Georgetown, July 15, 1966, 2:30 p.m.
[telegram number not declassified] Please pass foll to Mr. Cobb from Ambassador. Proposed action program designed to ensure government victory in the next general election.
1. It is believed that the action proposed in this paper, designed to ensure a victory in the next general election (1968–69) for the parties of the coalition government led by Prime Minister Forbes Burnham, must be tempered and weighed in light of the following basic considerations:
A. Present indications are that the East Indian people, as a whole, dislike the African, distrust him, especially fear him, and believe that they must stay together, particularly as a voting unit, if their rights are to be protected and their aspirations achieved.
B. The East Indians, generally, believe that if they maintain their solidarity, they can, by virtue of their rapidly increasing numbers, win any future election.
C. Most East Indians do not now think, and will not easily be convinced, despite a plethora of anti-Communist and anti-Jagan propaganda, that Cheddi Jagan is anything less than an altruistic leader who, although perhaps capable of error, loves his people and is motivated by a desire to act in their best interests.
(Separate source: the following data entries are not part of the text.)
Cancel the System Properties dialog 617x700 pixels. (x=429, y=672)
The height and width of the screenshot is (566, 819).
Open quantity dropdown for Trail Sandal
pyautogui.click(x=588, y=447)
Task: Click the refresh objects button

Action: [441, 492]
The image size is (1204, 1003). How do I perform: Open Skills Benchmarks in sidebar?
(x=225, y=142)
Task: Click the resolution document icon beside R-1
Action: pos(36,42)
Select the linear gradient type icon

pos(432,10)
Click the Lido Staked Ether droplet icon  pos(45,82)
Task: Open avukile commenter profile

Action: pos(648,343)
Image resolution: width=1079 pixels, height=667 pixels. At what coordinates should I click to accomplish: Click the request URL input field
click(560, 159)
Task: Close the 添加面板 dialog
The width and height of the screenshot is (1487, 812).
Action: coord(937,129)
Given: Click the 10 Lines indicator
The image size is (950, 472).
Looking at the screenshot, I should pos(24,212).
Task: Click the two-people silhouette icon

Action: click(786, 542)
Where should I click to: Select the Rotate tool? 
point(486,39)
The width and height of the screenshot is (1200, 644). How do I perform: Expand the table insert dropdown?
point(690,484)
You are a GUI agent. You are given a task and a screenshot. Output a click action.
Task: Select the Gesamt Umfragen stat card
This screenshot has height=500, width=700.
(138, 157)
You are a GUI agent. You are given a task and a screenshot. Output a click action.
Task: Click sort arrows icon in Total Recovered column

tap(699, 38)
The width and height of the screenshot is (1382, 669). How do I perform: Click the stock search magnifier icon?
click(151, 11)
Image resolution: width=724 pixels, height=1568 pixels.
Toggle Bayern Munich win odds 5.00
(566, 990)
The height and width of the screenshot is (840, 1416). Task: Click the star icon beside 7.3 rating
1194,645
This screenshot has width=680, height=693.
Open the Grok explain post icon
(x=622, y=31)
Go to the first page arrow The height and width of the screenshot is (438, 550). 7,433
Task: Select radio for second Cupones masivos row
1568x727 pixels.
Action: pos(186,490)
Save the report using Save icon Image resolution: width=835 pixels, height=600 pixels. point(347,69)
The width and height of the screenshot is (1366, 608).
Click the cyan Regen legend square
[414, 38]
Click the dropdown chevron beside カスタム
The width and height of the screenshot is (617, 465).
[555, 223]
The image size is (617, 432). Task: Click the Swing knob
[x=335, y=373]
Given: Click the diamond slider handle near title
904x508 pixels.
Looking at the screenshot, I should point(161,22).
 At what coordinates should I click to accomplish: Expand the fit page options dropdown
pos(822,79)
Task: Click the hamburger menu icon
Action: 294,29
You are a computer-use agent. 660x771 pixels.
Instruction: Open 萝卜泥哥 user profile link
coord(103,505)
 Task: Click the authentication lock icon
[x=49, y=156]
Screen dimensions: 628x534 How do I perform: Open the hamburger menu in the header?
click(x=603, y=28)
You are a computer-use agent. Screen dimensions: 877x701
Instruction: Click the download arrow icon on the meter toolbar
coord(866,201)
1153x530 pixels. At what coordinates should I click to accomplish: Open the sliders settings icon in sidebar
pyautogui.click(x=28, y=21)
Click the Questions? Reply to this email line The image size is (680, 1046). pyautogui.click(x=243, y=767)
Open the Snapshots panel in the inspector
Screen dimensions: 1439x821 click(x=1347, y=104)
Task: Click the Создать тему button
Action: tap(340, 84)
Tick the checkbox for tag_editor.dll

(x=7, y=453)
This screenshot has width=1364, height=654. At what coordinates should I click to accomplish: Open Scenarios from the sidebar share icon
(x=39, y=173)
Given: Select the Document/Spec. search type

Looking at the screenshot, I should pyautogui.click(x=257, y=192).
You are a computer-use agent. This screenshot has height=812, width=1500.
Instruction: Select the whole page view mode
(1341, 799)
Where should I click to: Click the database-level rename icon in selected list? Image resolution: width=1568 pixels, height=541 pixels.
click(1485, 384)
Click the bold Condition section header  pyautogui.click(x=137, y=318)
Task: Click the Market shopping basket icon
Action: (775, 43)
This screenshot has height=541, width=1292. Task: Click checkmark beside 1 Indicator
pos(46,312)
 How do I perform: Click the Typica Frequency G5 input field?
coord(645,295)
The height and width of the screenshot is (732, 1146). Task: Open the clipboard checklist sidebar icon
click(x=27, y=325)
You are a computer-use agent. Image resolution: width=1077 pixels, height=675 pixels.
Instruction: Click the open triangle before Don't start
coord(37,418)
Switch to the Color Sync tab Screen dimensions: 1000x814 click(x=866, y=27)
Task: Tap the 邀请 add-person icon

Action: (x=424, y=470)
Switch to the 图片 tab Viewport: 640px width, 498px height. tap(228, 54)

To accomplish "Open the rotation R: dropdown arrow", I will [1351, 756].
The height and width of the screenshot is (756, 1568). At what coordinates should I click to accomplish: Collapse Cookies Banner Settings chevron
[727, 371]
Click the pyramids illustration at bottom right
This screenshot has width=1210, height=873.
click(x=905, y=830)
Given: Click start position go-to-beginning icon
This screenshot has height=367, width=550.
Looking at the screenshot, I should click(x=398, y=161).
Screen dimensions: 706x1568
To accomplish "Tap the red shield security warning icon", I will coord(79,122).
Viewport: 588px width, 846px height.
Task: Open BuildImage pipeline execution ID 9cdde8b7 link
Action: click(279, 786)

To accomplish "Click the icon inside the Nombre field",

His charismatic appeal continues basically undiminished, although apparently some of the gloss has gone from his image.
D. Within the PPP, those relatively few East Indians who question Jagan's motives and leadership and might even welcome a replacement are most reluctant to oppose him openly for fear of intimidation–which the government cannot prevent. The February 1966 murder (undoubtedly inspired by Jagan's People's Progressive Party—(PPP)) of Ackbar Alli, a PPP activist who turned on Jagan, is one of many incidents that have made a strong impression on the East Indian mind. The few PPP leaders who oppose Jagan also realize that the mass of party supporters are likely to favor Jagan over them in any open contest.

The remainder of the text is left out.